** Opening Extracted entries block **

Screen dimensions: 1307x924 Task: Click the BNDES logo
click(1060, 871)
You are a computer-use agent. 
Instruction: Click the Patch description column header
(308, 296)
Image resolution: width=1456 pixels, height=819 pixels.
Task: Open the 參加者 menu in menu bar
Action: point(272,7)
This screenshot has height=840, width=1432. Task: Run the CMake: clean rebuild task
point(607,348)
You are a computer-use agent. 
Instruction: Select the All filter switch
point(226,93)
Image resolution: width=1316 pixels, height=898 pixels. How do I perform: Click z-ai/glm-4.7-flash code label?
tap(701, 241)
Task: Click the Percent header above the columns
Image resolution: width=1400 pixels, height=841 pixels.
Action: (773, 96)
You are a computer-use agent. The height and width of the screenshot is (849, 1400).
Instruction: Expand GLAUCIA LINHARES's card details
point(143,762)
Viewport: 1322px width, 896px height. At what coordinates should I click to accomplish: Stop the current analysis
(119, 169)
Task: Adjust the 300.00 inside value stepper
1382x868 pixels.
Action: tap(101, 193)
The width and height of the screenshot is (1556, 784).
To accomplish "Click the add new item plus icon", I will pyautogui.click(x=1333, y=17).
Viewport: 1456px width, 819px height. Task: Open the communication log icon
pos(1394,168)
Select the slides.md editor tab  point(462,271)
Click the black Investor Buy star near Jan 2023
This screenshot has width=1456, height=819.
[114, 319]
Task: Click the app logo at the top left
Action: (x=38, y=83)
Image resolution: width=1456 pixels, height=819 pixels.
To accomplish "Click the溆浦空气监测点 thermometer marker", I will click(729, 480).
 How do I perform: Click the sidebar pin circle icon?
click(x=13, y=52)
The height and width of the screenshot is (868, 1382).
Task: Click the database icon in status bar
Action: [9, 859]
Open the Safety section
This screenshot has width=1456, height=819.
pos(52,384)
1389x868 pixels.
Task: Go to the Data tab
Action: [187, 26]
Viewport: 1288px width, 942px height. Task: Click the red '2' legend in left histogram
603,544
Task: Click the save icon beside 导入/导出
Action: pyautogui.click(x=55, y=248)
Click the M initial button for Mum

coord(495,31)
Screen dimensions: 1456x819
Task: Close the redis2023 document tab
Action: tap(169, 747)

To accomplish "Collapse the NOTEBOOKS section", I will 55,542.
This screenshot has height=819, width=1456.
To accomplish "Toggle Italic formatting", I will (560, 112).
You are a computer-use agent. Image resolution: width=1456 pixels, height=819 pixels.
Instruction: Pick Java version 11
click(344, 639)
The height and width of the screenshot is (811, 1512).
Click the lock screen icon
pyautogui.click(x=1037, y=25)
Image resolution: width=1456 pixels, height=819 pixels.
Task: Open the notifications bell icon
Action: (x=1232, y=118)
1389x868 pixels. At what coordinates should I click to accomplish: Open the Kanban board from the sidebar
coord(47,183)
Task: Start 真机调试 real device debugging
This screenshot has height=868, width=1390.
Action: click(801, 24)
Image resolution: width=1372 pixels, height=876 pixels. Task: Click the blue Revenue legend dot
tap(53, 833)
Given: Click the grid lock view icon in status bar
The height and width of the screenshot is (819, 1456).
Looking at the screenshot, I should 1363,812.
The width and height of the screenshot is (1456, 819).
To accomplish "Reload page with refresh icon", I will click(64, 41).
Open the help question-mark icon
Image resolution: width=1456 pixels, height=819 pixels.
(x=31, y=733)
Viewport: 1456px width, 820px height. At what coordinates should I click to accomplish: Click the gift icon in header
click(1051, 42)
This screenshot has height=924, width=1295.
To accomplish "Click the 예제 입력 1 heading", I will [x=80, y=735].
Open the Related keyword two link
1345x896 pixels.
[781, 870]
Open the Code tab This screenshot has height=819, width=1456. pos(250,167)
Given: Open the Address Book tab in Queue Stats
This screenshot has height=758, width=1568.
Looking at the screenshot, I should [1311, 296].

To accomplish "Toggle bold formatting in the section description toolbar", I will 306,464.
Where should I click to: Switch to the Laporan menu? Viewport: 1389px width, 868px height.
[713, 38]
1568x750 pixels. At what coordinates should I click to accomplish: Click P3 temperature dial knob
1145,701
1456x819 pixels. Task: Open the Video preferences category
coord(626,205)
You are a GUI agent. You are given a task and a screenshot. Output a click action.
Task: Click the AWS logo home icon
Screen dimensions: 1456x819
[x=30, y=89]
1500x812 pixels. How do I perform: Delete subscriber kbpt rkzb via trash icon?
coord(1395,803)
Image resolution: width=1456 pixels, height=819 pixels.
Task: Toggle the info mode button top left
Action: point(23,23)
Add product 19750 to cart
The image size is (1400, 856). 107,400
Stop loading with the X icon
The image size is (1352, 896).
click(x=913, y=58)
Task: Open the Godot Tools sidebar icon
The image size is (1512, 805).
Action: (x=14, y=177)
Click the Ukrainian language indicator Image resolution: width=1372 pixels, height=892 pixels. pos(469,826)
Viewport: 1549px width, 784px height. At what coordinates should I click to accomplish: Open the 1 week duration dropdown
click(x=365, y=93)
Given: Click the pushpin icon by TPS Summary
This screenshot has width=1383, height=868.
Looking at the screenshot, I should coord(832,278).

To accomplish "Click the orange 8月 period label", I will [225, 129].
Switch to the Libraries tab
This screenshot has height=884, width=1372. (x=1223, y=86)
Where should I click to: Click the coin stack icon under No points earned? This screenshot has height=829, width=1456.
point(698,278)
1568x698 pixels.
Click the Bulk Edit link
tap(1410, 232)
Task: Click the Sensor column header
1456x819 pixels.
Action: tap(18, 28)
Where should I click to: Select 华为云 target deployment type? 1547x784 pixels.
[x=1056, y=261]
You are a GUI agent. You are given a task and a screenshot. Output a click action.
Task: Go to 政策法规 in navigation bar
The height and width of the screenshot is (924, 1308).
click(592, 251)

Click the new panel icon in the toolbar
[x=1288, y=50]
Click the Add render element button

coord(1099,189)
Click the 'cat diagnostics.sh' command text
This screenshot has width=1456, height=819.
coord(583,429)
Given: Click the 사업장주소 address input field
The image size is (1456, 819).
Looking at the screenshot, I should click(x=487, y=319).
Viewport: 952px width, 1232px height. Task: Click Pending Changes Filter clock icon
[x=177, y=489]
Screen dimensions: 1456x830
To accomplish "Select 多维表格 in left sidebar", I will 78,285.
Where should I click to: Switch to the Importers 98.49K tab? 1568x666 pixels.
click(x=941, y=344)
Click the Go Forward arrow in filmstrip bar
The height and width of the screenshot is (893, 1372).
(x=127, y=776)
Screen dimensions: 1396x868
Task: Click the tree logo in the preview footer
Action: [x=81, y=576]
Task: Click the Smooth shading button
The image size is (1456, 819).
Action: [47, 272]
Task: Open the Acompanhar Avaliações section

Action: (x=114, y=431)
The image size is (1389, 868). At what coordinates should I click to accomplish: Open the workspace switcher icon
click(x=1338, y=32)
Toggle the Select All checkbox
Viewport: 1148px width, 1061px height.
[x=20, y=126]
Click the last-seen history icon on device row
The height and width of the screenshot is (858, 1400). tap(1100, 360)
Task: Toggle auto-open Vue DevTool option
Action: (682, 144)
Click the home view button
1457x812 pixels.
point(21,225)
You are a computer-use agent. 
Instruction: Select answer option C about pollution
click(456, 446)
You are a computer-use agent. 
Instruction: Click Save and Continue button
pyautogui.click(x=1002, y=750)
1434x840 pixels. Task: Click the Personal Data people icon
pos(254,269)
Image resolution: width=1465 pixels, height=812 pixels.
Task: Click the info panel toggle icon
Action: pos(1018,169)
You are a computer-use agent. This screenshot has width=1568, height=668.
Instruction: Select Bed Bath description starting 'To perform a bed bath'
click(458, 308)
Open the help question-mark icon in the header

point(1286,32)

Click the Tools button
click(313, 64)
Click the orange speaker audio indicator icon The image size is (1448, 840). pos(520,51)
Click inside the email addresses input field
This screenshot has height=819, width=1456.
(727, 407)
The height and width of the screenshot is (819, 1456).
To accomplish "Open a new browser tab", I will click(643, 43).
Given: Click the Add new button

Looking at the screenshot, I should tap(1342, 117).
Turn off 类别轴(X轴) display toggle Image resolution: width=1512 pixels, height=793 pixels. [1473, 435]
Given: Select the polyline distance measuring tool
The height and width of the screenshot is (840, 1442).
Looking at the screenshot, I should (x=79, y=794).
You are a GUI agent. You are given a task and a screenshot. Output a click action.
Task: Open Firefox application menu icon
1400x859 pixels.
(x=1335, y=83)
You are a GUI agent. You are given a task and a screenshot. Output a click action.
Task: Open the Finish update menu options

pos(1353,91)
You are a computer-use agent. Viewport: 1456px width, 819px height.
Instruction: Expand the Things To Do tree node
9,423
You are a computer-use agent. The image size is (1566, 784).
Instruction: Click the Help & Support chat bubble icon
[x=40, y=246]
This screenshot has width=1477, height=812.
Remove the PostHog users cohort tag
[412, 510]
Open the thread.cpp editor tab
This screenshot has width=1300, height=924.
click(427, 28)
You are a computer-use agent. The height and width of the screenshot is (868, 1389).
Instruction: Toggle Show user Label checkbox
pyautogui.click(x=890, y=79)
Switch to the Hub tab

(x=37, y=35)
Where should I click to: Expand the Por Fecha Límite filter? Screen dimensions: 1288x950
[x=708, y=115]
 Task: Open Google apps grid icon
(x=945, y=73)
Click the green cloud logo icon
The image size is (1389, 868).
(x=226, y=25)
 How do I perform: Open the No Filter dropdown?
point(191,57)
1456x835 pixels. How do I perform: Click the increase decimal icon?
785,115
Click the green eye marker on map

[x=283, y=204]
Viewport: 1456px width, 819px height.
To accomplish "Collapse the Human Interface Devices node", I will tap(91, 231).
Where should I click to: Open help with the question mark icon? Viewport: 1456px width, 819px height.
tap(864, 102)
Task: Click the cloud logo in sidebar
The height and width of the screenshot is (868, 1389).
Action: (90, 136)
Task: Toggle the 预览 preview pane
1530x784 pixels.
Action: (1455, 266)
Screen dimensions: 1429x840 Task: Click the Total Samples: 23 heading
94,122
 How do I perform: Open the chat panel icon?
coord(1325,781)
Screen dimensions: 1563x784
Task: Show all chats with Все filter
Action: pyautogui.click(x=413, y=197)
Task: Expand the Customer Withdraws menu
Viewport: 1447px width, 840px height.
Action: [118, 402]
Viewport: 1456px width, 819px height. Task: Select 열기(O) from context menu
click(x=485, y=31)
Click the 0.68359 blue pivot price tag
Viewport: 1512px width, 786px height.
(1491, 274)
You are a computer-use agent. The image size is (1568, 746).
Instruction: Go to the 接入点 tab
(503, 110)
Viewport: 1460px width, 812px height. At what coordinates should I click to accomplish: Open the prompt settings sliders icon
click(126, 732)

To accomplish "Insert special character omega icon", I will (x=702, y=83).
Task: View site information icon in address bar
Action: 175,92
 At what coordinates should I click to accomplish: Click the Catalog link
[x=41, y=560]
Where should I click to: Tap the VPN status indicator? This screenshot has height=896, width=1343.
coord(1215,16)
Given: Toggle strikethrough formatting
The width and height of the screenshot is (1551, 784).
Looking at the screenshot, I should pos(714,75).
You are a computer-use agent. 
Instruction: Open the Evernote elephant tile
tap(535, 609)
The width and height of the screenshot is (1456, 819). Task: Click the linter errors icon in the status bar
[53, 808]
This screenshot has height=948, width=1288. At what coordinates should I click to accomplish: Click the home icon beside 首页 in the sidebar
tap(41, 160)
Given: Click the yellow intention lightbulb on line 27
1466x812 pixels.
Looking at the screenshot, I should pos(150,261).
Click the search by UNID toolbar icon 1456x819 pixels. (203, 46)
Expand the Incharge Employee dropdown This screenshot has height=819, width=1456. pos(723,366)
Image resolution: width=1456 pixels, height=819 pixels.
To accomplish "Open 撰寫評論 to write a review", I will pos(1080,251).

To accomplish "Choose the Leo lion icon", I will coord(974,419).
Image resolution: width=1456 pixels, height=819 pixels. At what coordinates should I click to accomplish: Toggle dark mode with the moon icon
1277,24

** Closing Extracted entries block **

Work instructions.
Report every line above that has the string "formatting" in it.

Worked solution.
To accomplish "Toggle Italic formatting", I will (560, 112).
To accomplish "Toggle bold formatting in the section description toolbar", I will 306,464.
Given: Toggle strikethrough formatting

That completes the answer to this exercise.